Le Parlement canadien a mis deux ans, après la tuerie de Polytechnique, pour mettre sur pied la Journée nationale de commémoration et d’action contre la violence faite aux femmes. Si une enquête nationale sur les femmes autochtones disparues et assassinées est bel et bien lancée, comme l’a promis le premier ministre Justin Trudeau, alors le Canada aura attendu plus de trente ans avant de s’intéresser au sort de ces femmes.

« Ça a été très très long », a reconnu Viviane Michel, de Femmes autochtones du Québec. On peut y voir l’ignorance des Premières Nations : ce n’est pas important d’être autochtone, et cette problématique-là ne l’est pas non plus. »
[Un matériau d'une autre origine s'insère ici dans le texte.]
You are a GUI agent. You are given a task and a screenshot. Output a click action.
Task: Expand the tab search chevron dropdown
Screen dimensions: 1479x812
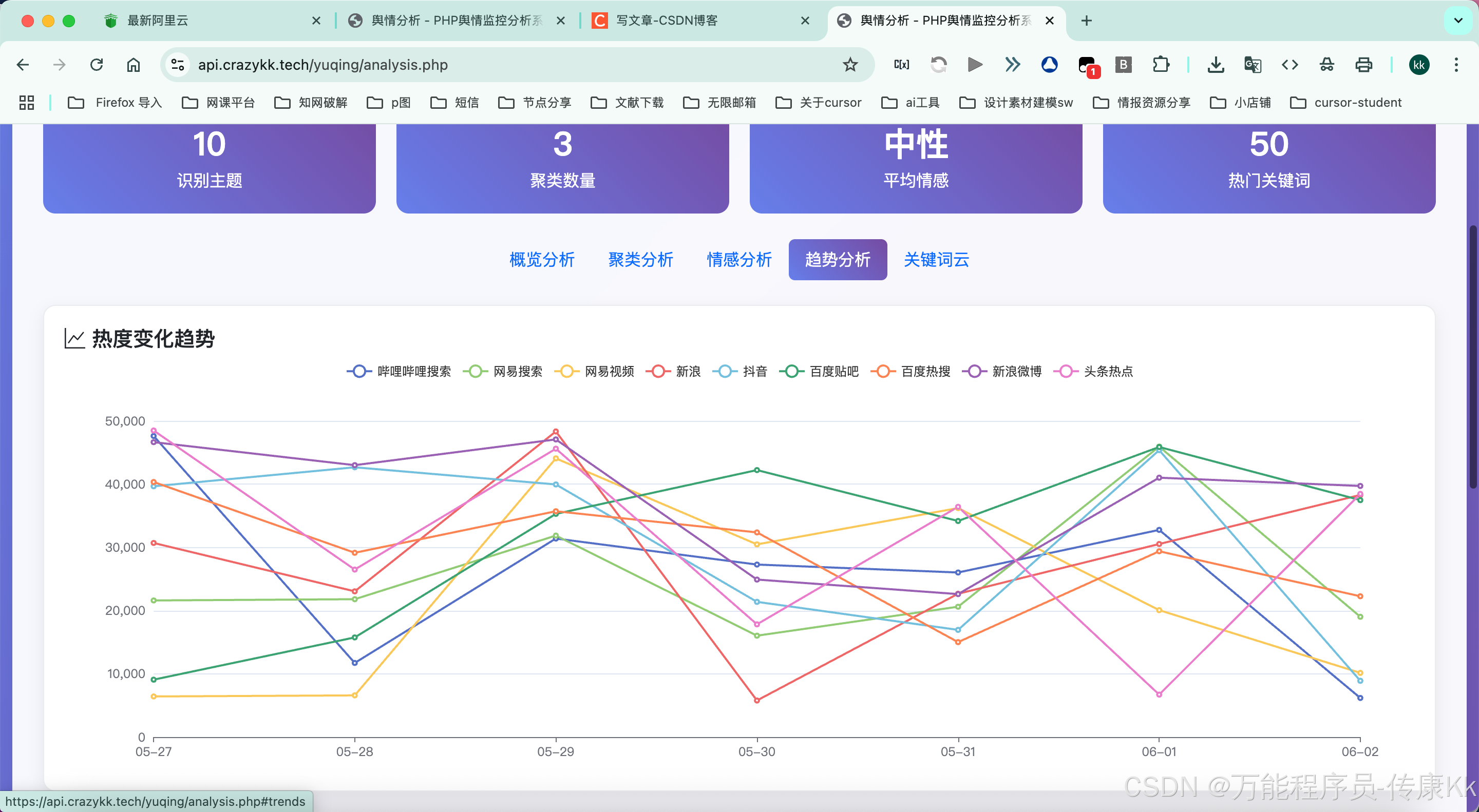(x=1458, y=21)
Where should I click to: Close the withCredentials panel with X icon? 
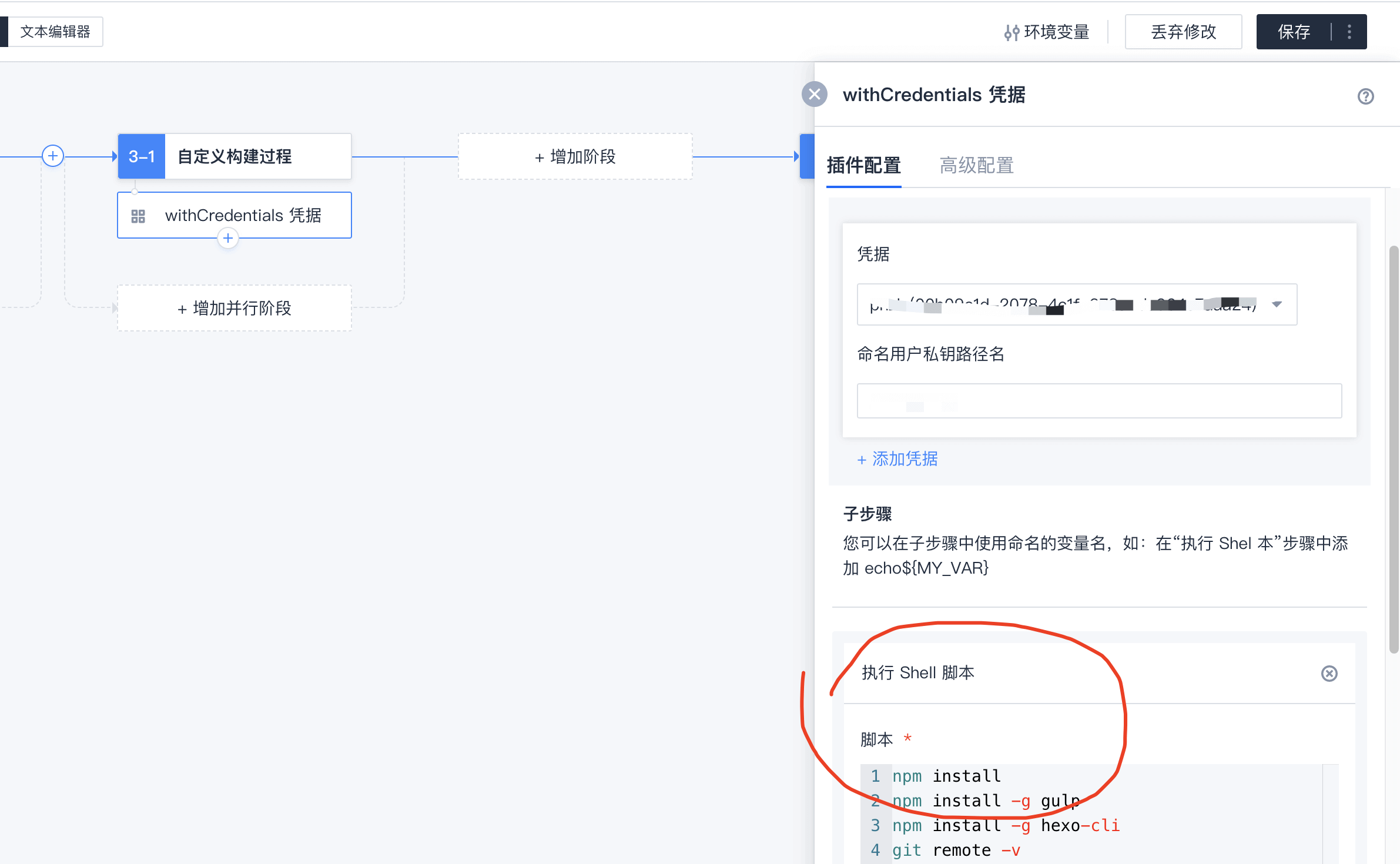[x=815, y=94]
Ce qui l’encourage à lutter, a-t-elle ajouté, c’est notamment cette alliance avec les groupes de femmes, de même que l’arrivée d’un nouveau gouvernement fédéral dans lequel de grands espoirs sont fondés. « On peut montrer à la société toutes les injustices et les inégalités qui existent chez nous, et ce sera important d’entendre les familles », a-t-elle dit à propos de l’éventuelle mise sur pied d’une enquête.

Plus tard en fin de journée, le premier ministre Justin Trudeau, entouré de plusieurs ministres québécois, s’est joint aux familles des victimes du massacre de l’École polytechnique pour une minute de silence chargée en émotion, sur la terrasse du belvédère du Mont-Royal.